[[ INPUT FOR THIS TASK, beginning ]]

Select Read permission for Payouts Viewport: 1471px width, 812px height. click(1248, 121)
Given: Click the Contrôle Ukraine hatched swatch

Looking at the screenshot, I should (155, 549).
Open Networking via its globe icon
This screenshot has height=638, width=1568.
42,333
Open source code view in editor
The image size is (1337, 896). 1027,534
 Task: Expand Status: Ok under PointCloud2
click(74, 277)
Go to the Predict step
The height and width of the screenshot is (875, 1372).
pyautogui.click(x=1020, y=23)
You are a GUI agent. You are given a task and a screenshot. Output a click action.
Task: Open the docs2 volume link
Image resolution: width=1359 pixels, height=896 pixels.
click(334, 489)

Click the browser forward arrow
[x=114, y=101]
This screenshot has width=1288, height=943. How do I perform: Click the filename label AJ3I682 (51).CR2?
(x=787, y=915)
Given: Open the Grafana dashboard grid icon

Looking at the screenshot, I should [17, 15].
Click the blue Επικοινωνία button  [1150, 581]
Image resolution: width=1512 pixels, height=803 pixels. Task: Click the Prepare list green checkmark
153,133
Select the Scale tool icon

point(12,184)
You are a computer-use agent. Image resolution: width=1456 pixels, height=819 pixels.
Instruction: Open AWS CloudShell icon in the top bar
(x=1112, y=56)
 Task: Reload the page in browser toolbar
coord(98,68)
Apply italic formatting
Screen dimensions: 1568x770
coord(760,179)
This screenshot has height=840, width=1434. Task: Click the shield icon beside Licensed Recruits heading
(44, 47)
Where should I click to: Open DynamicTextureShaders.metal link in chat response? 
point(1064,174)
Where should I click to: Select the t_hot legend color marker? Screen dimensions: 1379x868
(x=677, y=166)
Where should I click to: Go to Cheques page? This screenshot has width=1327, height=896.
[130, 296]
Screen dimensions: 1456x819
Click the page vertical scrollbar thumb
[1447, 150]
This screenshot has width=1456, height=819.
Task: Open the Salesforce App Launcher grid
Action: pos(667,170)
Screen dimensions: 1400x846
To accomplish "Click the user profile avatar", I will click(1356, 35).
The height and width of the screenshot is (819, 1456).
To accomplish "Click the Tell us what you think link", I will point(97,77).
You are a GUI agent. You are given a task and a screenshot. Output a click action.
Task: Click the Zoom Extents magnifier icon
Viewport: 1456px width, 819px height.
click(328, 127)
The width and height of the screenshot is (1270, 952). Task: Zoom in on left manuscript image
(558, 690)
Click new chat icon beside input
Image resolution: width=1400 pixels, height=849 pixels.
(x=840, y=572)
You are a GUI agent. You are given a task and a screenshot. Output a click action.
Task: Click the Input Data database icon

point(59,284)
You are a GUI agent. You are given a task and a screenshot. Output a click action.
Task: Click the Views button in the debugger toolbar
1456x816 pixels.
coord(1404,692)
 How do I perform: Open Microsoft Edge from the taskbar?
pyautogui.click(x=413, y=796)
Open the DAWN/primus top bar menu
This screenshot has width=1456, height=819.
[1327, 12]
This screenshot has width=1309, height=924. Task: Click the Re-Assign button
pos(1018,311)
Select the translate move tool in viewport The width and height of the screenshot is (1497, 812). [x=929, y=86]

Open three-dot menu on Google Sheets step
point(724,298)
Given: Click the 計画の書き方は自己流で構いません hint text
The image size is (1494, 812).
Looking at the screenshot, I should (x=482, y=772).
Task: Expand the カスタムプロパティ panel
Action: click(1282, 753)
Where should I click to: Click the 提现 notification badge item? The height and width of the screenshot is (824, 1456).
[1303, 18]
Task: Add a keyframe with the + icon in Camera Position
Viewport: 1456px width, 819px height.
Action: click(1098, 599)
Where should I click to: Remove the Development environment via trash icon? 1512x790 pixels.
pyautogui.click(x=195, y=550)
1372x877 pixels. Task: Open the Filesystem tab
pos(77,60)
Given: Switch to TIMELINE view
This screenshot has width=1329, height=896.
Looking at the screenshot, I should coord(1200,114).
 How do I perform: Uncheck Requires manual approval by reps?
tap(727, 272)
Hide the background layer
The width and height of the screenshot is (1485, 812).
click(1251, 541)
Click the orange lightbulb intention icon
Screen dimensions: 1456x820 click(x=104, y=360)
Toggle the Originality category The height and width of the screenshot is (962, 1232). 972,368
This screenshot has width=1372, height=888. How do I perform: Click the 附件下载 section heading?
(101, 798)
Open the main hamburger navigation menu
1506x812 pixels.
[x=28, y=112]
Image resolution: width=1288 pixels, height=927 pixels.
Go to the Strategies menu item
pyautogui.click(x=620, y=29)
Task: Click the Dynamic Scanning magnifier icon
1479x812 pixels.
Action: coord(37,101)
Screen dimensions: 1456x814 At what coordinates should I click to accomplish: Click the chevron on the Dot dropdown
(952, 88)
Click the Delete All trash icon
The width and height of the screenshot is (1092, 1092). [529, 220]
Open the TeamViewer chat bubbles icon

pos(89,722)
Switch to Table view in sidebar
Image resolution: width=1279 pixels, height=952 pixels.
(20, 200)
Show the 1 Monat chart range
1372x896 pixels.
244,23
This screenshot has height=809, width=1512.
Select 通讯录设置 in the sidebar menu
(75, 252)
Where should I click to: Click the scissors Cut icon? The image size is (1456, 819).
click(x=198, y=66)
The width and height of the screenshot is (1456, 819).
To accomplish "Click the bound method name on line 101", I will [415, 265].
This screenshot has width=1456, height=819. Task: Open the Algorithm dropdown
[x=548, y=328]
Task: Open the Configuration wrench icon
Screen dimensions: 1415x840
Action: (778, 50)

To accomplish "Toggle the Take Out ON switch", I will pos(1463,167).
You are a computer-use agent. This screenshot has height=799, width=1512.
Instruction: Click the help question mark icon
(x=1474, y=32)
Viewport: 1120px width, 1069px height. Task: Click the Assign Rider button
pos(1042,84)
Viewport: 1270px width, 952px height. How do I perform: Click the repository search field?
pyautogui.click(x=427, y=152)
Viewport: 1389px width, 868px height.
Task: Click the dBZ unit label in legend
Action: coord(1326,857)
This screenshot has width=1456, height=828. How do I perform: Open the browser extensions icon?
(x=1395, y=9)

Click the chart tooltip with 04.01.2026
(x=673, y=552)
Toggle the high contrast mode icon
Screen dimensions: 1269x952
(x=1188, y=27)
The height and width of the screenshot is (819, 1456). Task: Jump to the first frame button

[[ INPUT FOR THIS TASK, end ]]

Return each line above where the word "Toggle" shows up.

[RESPONSE BOX]:
Toggle the Originality category The height and width of the screenshot is (962, 1232). 972,368
To accomplish "Toggle the Take Out ON switch", I will pos(1463,167).
Toggle the high contrast mode icon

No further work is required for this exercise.